Gregory Stark wrote: > "Simon Riggs" <simon@2ndquadrant.com> writes: > > > It's a good idea, but it will require more complex code. I prefer the > > simpler solution of using more processes to solve the I/O problem. > > Huh, I forgot about that idea. Ironically that was what I suggested when > Heikki described the problem. > > I think it's more complex than using posix_fadvise. But it's also more > ambitious. It would allow us to use not only the full random access i/o > bandwidth but also allow us to use more cpu. In cases where the database fits > entirely in ram and we're recovering many many operations modifying the same > blocks over and over that might help a lot. Actually, if you are modifying the same blocks over and over it will help *less*, because applying each record needs to occur only after the previous records that modify the same block have been applied.

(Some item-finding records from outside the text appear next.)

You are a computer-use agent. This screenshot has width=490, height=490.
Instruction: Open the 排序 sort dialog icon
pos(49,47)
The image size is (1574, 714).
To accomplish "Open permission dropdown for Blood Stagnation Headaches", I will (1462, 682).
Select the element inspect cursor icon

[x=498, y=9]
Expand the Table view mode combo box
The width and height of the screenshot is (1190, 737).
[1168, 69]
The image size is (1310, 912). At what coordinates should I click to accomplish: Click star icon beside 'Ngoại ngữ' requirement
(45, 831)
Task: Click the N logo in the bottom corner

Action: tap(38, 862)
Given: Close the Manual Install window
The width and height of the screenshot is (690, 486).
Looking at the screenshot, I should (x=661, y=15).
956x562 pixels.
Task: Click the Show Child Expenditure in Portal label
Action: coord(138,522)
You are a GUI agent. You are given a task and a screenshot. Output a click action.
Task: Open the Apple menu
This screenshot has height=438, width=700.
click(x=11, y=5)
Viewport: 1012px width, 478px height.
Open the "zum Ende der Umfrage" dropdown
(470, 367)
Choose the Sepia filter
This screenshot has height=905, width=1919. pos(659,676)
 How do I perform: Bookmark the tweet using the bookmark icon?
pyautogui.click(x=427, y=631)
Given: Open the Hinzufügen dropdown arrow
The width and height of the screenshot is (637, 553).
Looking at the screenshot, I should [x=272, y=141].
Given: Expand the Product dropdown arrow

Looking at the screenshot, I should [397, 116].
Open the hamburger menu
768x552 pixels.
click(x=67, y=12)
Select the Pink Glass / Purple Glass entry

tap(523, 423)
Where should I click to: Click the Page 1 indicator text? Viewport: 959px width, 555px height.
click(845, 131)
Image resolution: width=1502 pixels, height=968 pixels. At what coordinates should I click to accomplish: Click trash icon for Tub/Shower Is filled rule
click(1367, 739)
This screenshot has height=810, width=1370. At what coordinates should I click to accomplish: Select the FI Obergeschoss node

So you have two possibilities: you skip that record and try to apply the next one, hoping that that record applies to a block that's not locked, (which means you have to remember the skipped record and apply it sometime in the future), or you put the process to sleep until the lock has been released. -- Alvaro Herrera http://www.amazon.com/gp/registry/DXLWNGRJD34J "La conclusión que podemos sacar de esos estudios es que no podemos sacar ninguna conclusión de ellos" (Tanenbaum)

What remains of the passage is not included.